Well, well, I did indeed write the content of this bio, but it was written in the summer of 2001, soon after I finished the summer program as depicted on the photo (and yes, folks, that was before the 9/11 World Trade Center attack.) In any case, I wrote it not so much as a ‘bio’ per se, but more as an email posted to a private mailing list of some ex-Wang Labs colleagues. Later, when the group set up its web site, the content of my email (sans the date) somehow ended up as my short bio at the site.

By the time Nick found this bio at that obscure site (via Google probably, yes, Nick?) it was already mid-2005 — long after this “War on Terrorism” had become a household word, and any mention of ‘Uzbek’ or ‘Uzbekistan’ would get people to automatically assume you’re somehow associated with the CIA or something…

But I’m no CIA. Let’s try to put things in perspective here: when I first started studying Uzbek, back in year 2000, these were the typical response I’d get from people:

  • “So you’re learning Uzbek? How nice.
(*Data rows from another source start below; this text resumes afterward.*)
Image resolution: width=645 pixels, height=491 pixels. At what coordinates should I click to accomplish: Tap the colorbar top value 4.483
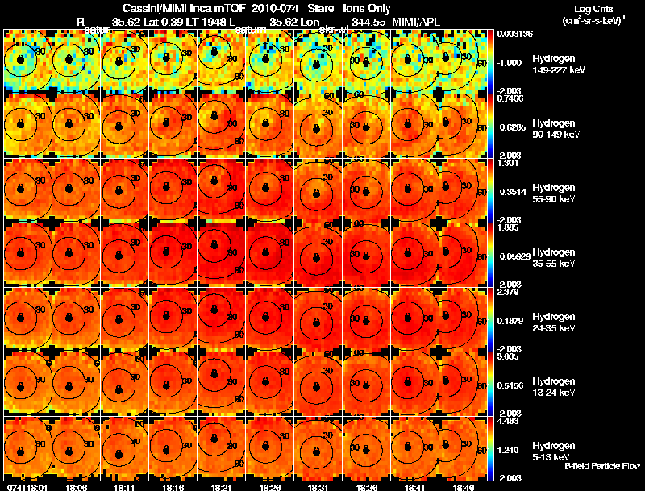click(508, 420)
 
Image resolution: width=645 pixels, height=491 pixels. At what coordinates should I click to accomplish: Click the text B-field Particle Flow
click(602, 466)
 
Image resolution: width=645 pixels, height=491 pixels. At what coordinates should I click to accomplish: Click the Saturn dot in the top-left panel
click(20, 60)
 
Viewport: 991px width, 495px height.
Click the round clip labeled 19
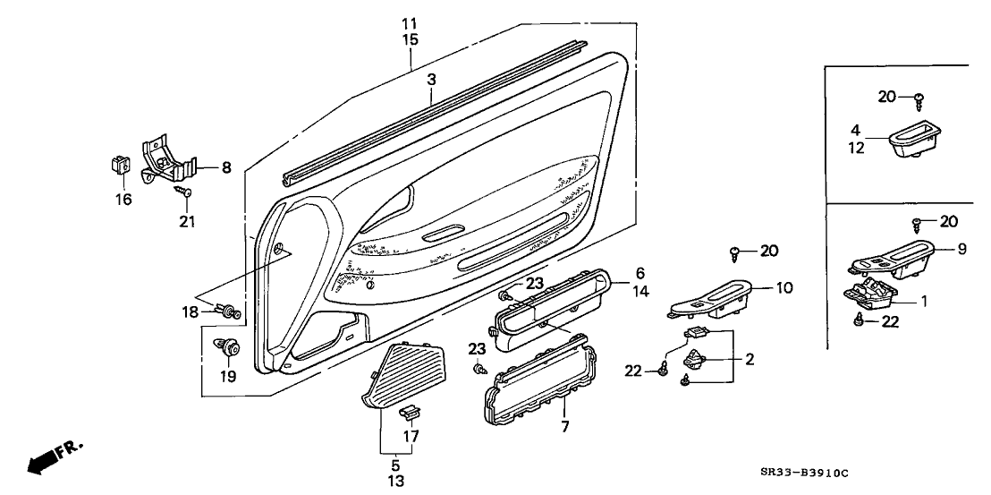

Is that a drum or a wind instrument?”
    (Answer: Neither — you are thinking of duduk, an Armenian flute, and dumbek, a Middle Eastern drum.)
     
  • “Uzbek? Is it kind of like Raku?”
    (Answer: No, Uzbek is not a pottery making process. I know, we potters are always taking up exotic processes from exotic places with exotic names… but this is not one of them.)

This CIA association in popular perception was a much later, post-9/11 development. Remember the Northern Alliance (of Afghanistan), which consists of ethnic Tajiks and ethnic Uzbeks? I’d bet that’s what got most people thinking CIA and Special Forces when they heard the word ‘Uzbek’ — which of course I have absolutely nothing to do with whatsoever…
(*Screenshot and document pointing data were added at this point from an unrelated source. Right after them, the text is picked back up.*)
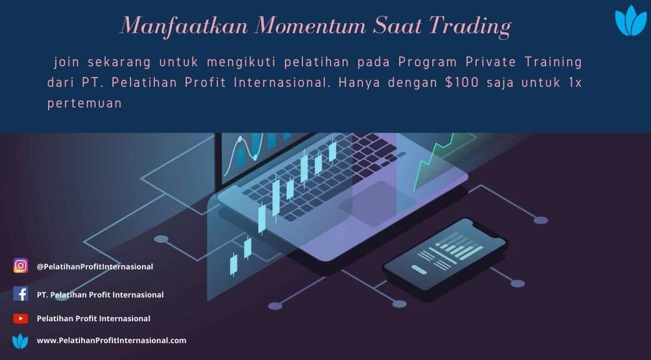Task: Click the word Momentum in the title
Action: point(310,26)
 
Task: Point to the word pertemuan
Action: point(84,103)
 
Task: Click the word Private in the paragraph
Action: point(490,62)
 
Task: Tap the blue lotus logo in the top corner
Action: point(630,21)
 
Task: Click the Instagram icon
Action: point(21,266)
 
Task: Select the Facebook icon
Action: point(21,294)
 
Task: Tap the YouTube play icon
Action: point(21,319)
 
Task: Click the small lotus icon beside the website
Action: point(21,341)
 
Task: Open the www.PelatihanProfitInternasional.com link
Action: point(112,341)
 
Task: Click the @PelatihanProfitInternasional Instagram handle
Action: point(95,267)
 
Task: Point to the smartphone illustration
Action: point(445,254)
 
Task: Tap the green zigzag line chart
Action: point(434,162)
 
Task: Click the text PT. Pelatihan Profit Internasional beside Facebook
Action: point(100,295)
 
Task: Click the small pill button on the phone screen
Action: point(419,269)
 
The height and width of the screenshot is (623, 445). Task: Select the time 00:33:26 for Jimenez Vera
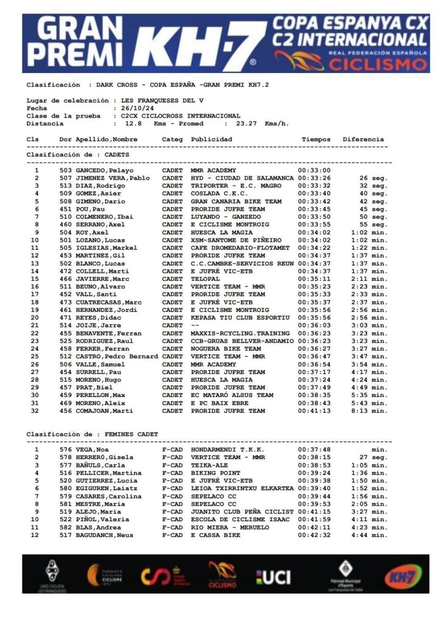coord(314,178)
Okay, in all fairness, this is not a bad little bio as long as it has the right timestamp of August 2001. But let’s add a couple more updates so it would be more current (now that we are already in August 2006):

  • My linguistic career is now kind of on hold for a variety of reasons, some of which I may get to write about here some other time. Stay tuned…
     
  • I have returned once again to making art — yeah, even potentially Art with the capital ‘A’, i.e. the museum and gallery kind… Not sure they’d want me back, though — see this article and look for my name in the second to last paragraph. ;-)
     
  • I never did get to study Arabic. After 9/11 all the first year Arabic classes at U.W. were overfilled with regular undergrads, with no room left for me, a non-matriculated part-timer. Instead, I continued some more with Uzbek (which also briefly saw its enrollment rise), and then did half a year of Finnish, because I was collaborating on a project with a Finnish linguist — now that’s a reallly, really different and truly fascinating language!
     
  • The Cossack dancing clip — I’ve changed web hosting service, so the clip is not there anymore. I’ll see if I can dig out the original, and then convert and upload it to my YouTube account, even though these days I tend to spend much of my time doing Greek and Balkan folkdances instead.